● TASK INSTRUCTIONS:
Can you format the lines from the one containing "Viewport: 684px width, 841px height." through the one containing "coord(356,516)" as a two-column CSV with the headers "instruction" and "location"? Give each request one row, put its text and its answer each in a single quoted field with line breaks replaced by spaces, and leave out the pictures.

● MATERIAL:
◆ ◆ ◆ ◆

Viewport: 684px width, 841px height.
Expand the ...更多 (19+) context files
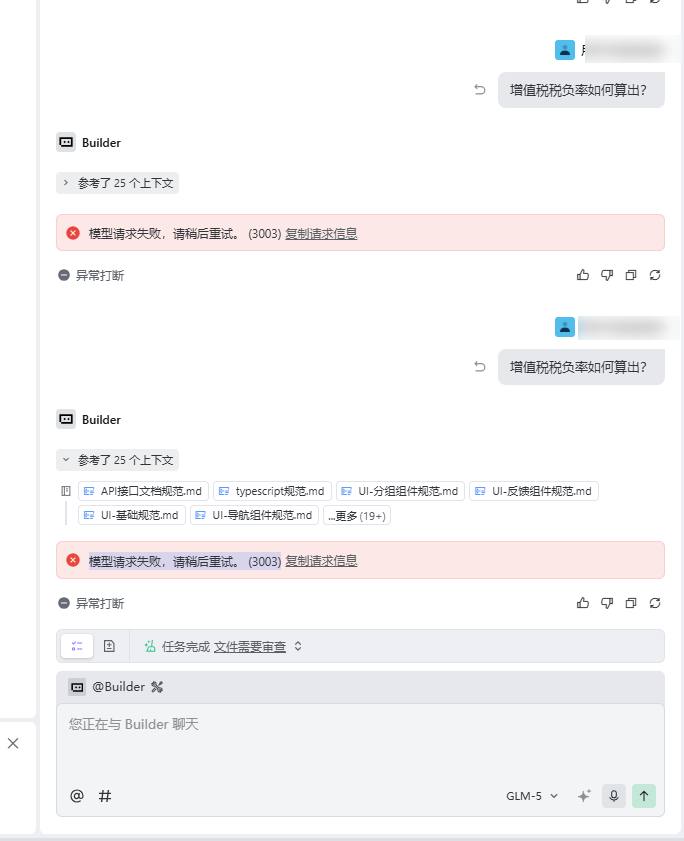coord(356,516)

◆ ◆ ◆ ◆

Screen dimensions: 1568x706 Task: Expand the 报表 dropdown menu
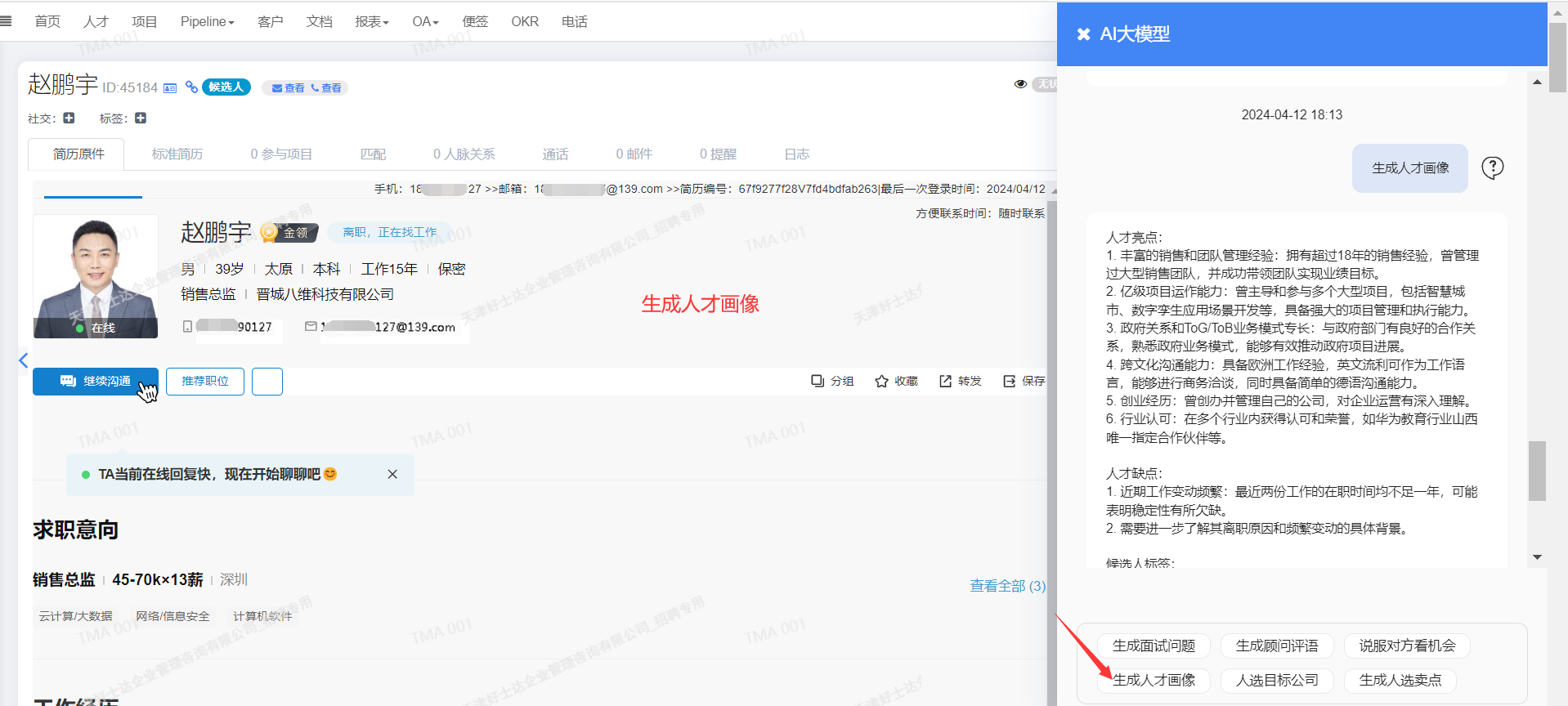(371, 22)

◆ ◆ ◆ ◆

● PROBLEM SOLUTION:
instruction,location
"Viewport: 684px width, 841px height. Expand the ...更多 (19+) context files","coord(356,516)"